Supervisor Control Plane VMs Experience Memory Leak caused by rsyslog
search cancel

Supervisor Control Plane VMs Experience Memory Leak caused by rsyslog

book

Article ID: 313948

calendar_today

Updated On:

Products

VMware vCenter Server

Issue/Introduction

To return the Supervisor cluster to working status.

Symptoms:
  • The vCenter housing the Supervisor Cluster uses log forwarding for either vRealize/Aria or 3rd party log servers
  • The Supervisor Cluster will not show Running status and instead is shown as configuringwith messaging similar to:

Configure operation for the Master node VM with identifier vm-XXXX is pending
 
  • The overview section for the Supervisor Cluster shows one or more SupervisorControlPlaneVMs is "Not ready"
  • Kubernetes status shows some/many deployments in vmware-system namespaces as not running. Including but not limited to:
    • vmware-system-nsop-controller-manager
    • capi-kubeadm-bootstrap-controller-manager
    • vmware-system-vmop-controller-manager
  • The monitor section for the VM object in vSphere/ESXi shows significant increase in disk usage with no environmental correlation
  • Accessing the Supervisor control plane nodes via SSH and using the top command shows memory stuck at 100% with rsyslog consuming the majority of the resources (>60%)
  • Investigating the vm console on vSphere/ESXi shows messaging similar to:
 
Out of memory: Kill process XXXXXX (python3) score YYYY or sacrifice child
Killed process XXXXXX (python3) total-vm:123456kB


Cause

This is a bug in the rsyslog version included in the rpms used to deploy Supervisor Control Plane VMs with vCenter 8.0.0 and 8.0.1. More information on the bug can be found on the rsyslog github page here.

Resolution

Engineering has confirmed this will be resolved when SupervisorControlPlaneVM rpms are upgraded to Photon version 4.0. The release date is currently not known. Subscribing to the KB article will send you emails when this gets updated.

Workaround:
Restarting the rsyslog service has been shown to be an effective workaround for this issue.
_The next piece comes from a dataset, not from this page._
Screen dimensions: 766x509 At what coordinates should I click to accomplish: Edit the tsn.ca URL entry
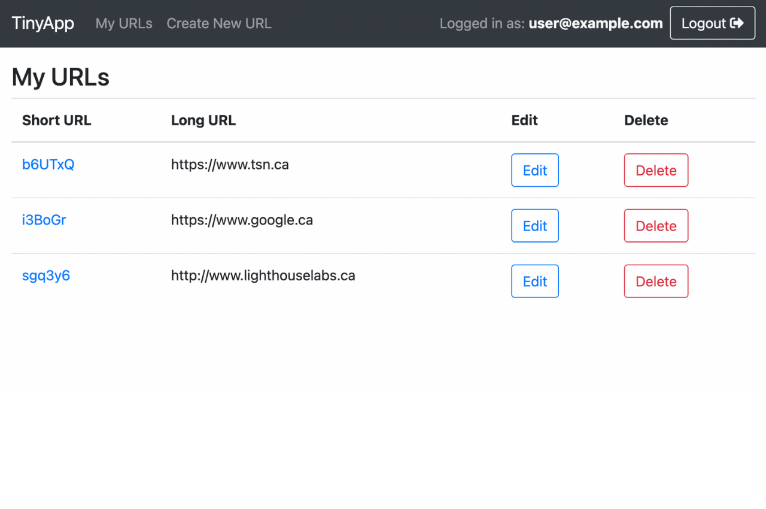[534, 171]
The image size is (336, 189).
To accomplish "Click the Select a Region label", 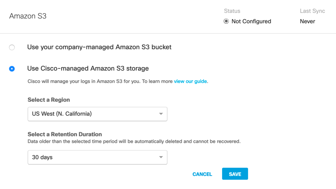I will click(49, 100).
The instructions to complete this are below:
  1. Access vCenter using the root user
  2. Run command: /usr/lib/vmware-wcp/decryptK8Pwd.py
  3. Using the management IP (eth0) for each affected Supervisor VM, SSH to it using the plaintext password from the previous command
  4. Once connected to the VM run command: systemctl restart rsyslog


Additional Information

Rsyslog github page: https://github.com/rsyslog/rsyslog/issues/5135
Rsyslog changeLog: https://github.com/rsyslog/rsyslog/blob/v8.2306.0/ChangeLog

Impact/Risks:
The Supervisor cluster will exhibit intermittent or total outages leaving the workload clusters unaffected.